How to talk the talk
Don’t feel overwhelmed if a coach or anyone at the gym starts using words or phrases you aren’t familiar with. What better way to start a conversation with someone and get to know people, then by asking a question! But if you’d like a brief explanation so you are a little more up to speed, take a look at this terminology list.
Basic CrossFit terminology
- Box: another name for a gym. In Crossfit, people like to say they go to a box, not a gym.
- WOD: the Workout Of the Day. the WOD is the planned workout for you to do that day.
- PR: personal record aka your personal best. You tend to do a lot of the same barbell movements or WODs every so often. That allows you to figure out what weight or time it typically takes you to do something. As you continue to practice and get better at those movements or WODs, you will start increasing weight or improve your time and set a PR!
- RX (or scaled): if you RX a workout, it means you did the workout as prescribed. That means you did the weight and all the movements as they were listed for the WOD. If anything differs, then you scaled the workout. Never be afraid to scale a workout. RX is for the elite athlete or used as a benchmark to work towards.
- Kipping: a kind of swinging movement that allows you perform a set of pull ups quickly.
- Toes to bar (or T2B or TTB): hanging straight down from the pull up bar, you perform a swinging motion that moves your toes up to the bar for a rep.
- Snatch: a barbell movement where you take the bar from the ground and up to an overhead position
- Clean (or clean and jerk): a barbell movement where you take the bar from the ground to a front rack position across the shoulders. A clean and jerk takes that first movement and then from the front rack position, the barbell is lifted up overhead to complete the rep.
For a more extensive list of CrossFit terms, you can read WODHOPPER’s ultimate guide.
What to bring
Technically you don’t need to bring a thing, just yourself. If you like having water nearby during workouts, feel free to bring a water bottle. But if you want to be extra prepared there are a few items you’ll see other people bring.

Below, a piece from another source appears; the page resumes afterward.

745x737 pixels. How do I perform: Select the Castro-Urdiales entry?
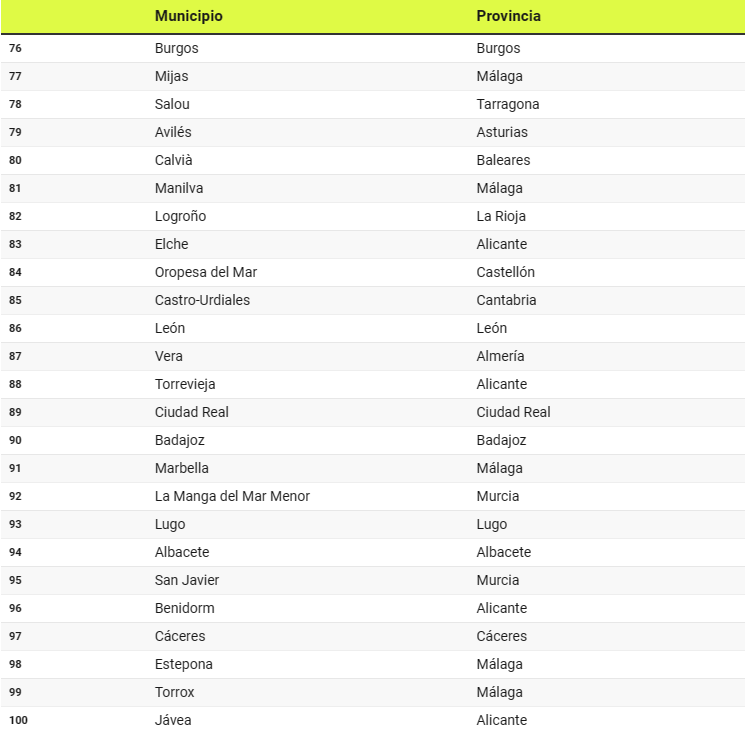[203, 300]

Knee sleeves may look a little silly but they have some great benefits. For one, they offer general support around the knee for movements like squatting. The sleeves also tend to keep the joints warm, especially in colder climates. For those working under extremely heavy weight, the knee sleeves tend to provide a sort of mental reassurance and security.
What to wear
Whatever you are comfortable working out in will be great for a CrossFit workout. If it’s extra cold where you are, you can read our post about what to wear to CrossFit in the winter. The only thing you may consider investing in (and I say investing because the shoe addiction is real with this community) is a pair of “CrossFit” shoes.
The most popular brands for CrossFit shoes are NoBull, Reebok and Nike. Each have their own special designs but they all boast a wider toe area and flatter soles. Be prepared to pick your poison, as there is a cult following around each brand!
Have a look at some of the more recent designs by brand:
NOBULL - Women's Trainer
In anything, remember that you have to start somewhere. Don’t let your self doubt tell you that you can’t do something because you aren’t this or you aren’t that. If you are asking yourself if you can start CrossFit out of shape I’m here to assure you that you can! Again, just like anything you learn to do, you have to start somewhere. So I want encourage you to start CrossFit if it is something you want to do!